Quick question.
Do you know exactly who has guest access to your Microsoft 365 tenant right now?
Not “probably our accountant and a couple of suppliers.”
I mean exactly.
Every external user. Every guest account. Every person from outside your organisation who still has some level of access to your environment.
If your answer is “not really,” you’re far from alone.
In fact, when I review Microsoft 365 environments, guest access is one of the most commonly overlooked areas. Most organisations are reasonably careful about who they invite in. The problem is they rarely check who never left.
So what is a guest account?
Whenever someone outside your company is granted access to something inside Microsoft 365, Microsoft will often create a guest account in your Entra ID directory.
That could happen when:
- A contractor is given access to a SharePoint site
- A supplier is added to a Teams channel
- A consultant is invited to collaborate on documents
- A freelancer joins a project workspace
The process is designed to be simple because collaboration is important.
The downside is that these guest accounts often stay around long after the work has finished.
Nobody deliberately keeps them. They just get forgotten.
Why should you care?
1. Nobody remembers why they’re there
A guest account gets created for a project.
The project finishes.
Six months later, the guest account is still sitting in Entra ID and nobody remembers who approved it, what it was for, or whether it’s still needed.
I’ve seen guest accounts that were years old with no clear owner and no documented reason for their existence.
2. They accumulate faster than you think
Guest accounts tend to build up quietly.
One project here. One supplier there. A consultant. An agency.
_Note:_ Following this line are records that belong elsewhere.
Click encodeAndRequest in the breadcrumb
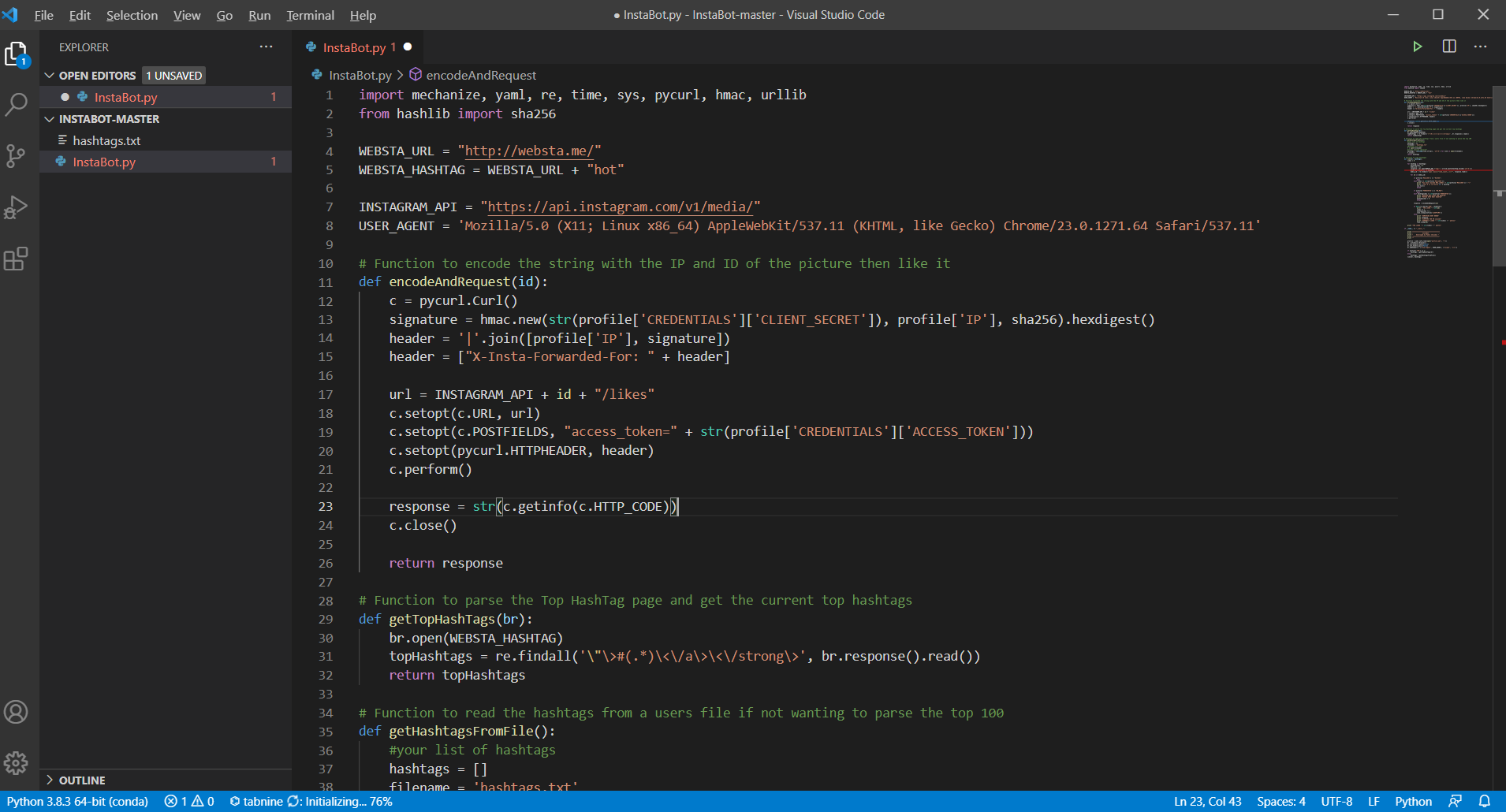 tap(481, 75)
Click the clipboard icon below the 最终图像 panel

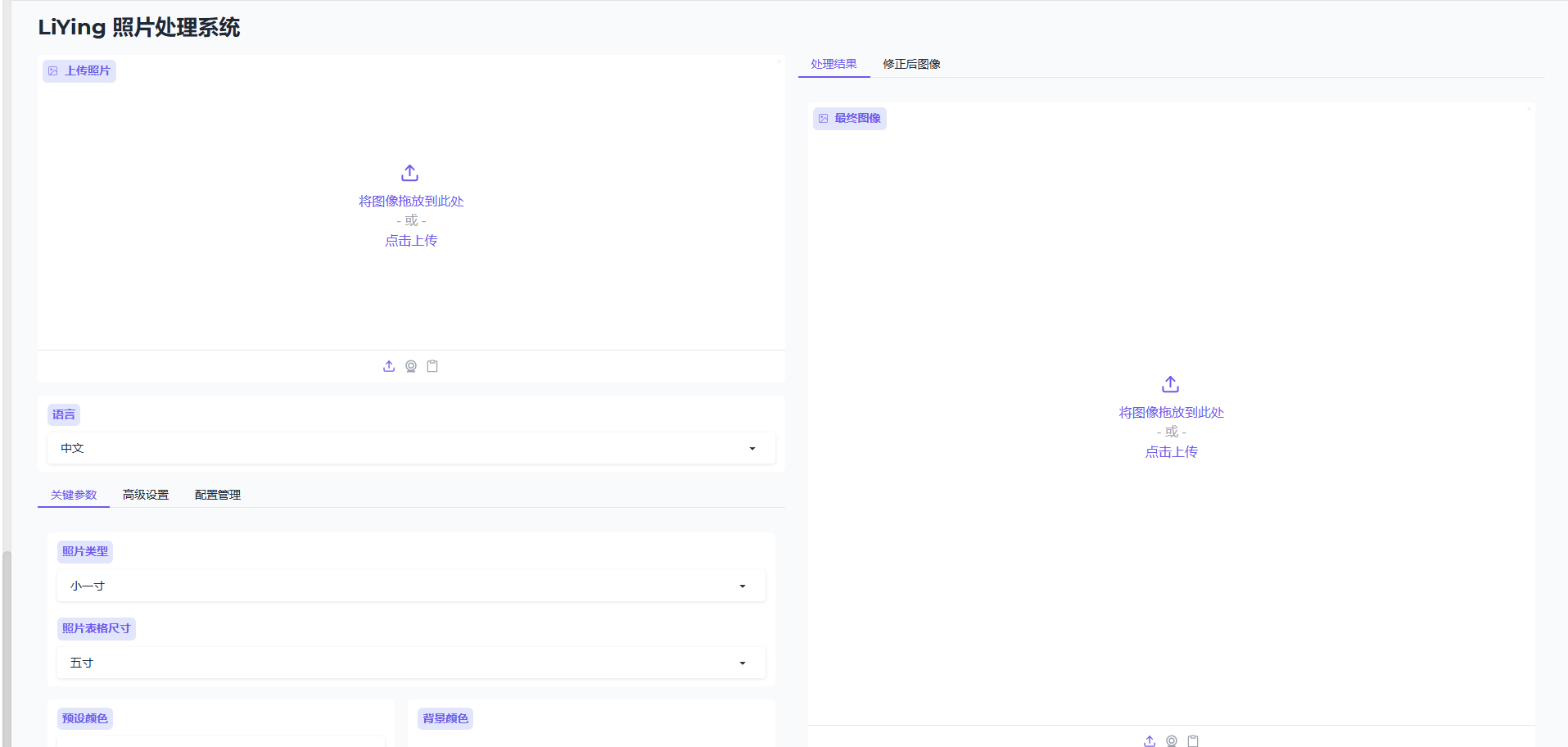point(1193,740)
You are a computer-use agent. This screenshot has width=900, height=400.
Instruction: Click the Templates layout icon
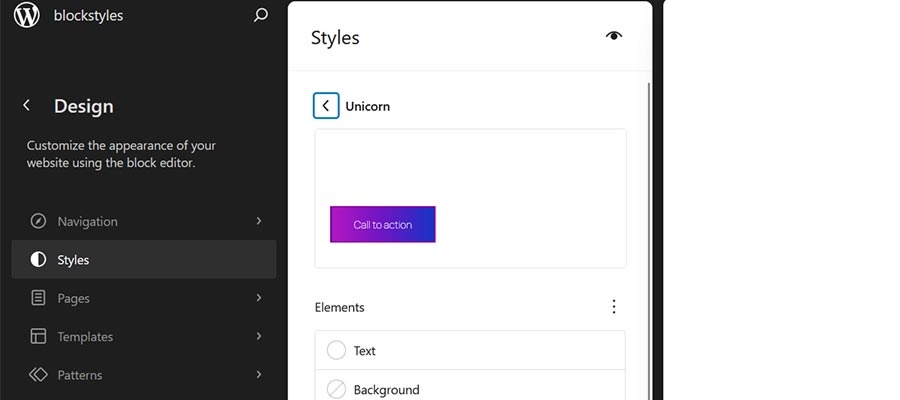click(x=38, y=337)
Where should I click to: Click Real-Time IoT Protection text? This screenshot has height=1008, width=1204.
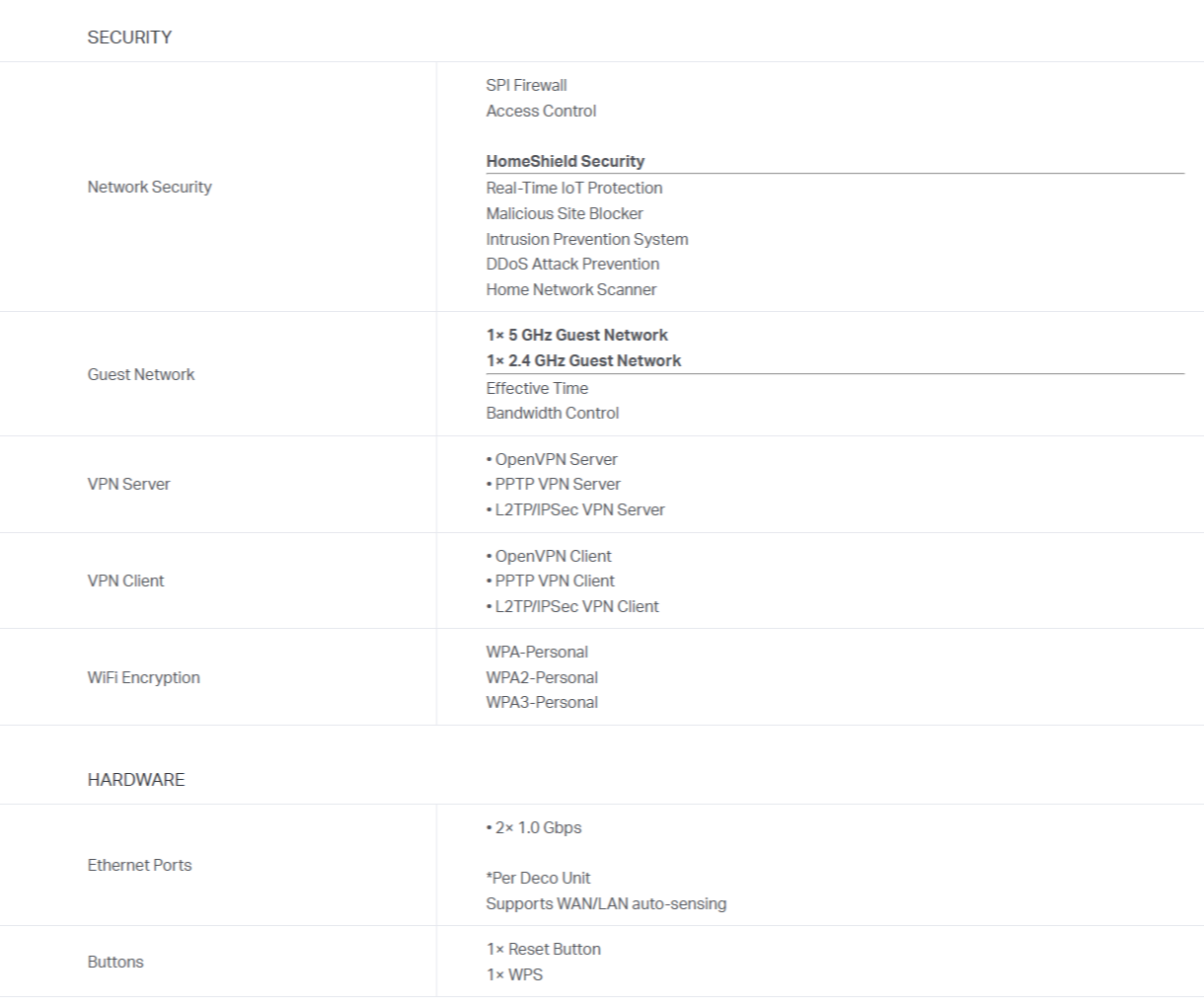(x=573, y=188)
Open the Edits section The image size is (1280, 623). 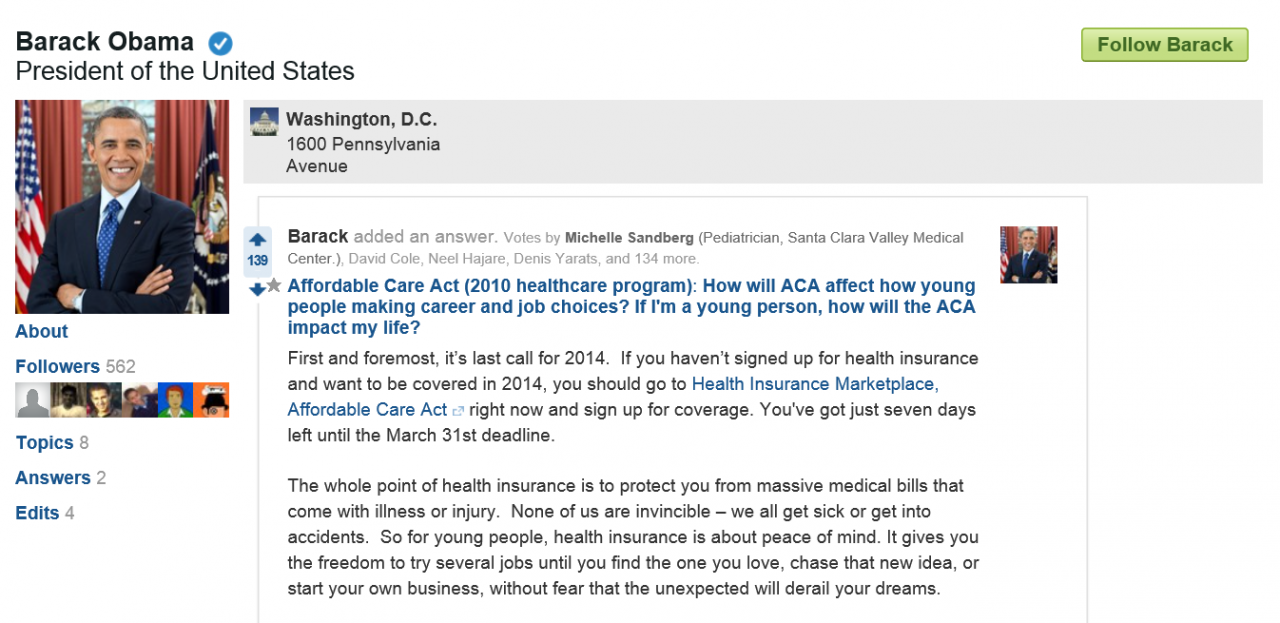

A temporary contractor.
Before long, you can have dozens or even hundreds of guest users in the directory.
In some environments, I’ve seen more guest accounts than actual employees.
3. Access doesn’t magically disappear
Microsoft doesn’t automatically know when a project ends.
If someone was granted access to a SharePoint site two years ago, there’s a good chance they still have it today unless somebody deliberately removed it.
Temporary access often becomes permanent access by accident.
4. Someone else’s security can become your problem
This is the part many businesses don’t think about.
If a supplier’s email account gets compromised and that account still has access to your tenant, you’ve potentially created a pathway into your own environment.
You may have strong security controls internally, but guest access extends trust beyond your organisation.
Your security is only as strong as the weakest account that still has access.
“But we trust our partners”
Of course.
This isn’t about distrusting suppliers, contractors, accountants, or consultants.
It’s about recognising that relationships change.
The web developer who built your website three years ago may have needed access at the time.
The accountant who helped during tax season may have needed access at the time.
The IT contractor who worked on a migration project may have needed access at the time.
The question isn’t whether they should have had access then.
The question is whether they still need it now.
And more importantly, does anyone actually know?
What good looks like
Managing guest access doesn’t require expensive tools or a huge security project.
It just requires a process.
A sensible approach usually includes:
- A record of who each guest user is and why they were invited
- An internal sponsor or owner responsible for each guest account
- Regular access reviews to confirm access is still required
- Expiry dates for temporary access where possible
- A defined offboarding process when projects or contracts end
Most of these capabilities already exist within Microsoft Entra. They simply need to be configured and used consistently.
A simple place to start
If you do nothing else after reading this article, spend five minutes looking at your guest user list.
Go to the Entra admin centre.
Navigate to Users and filter by Guest.
Then simply review the names.
You’ll recognise most of them.
But chances are you’ll eventually come across one that makes you stop and think:
“Who is that?”
Or perhaps:
“I thought they left years ago.”
That moment is exactly why guest access reviews matter.
The bigger picture
Guest access highlights a broader truth about cybersecurity.
Most organisations are fairly careful about who they let through the front door.
The real challenge is knowing who still has a key.
Security isn’t always about sophisticated attacks or advanced technology. Sometimes it’s about maintaining visibility, reviewing access regularly, and removing permissions that are no longer needed.
It’s not exciting work.
Nobody gets enthusiastic about reviewing a list of guest accounts.
But it’s the kind of quiet, routine task that prevents much bigger problems later.
And in security, those boring tasks are often the ones that matter most.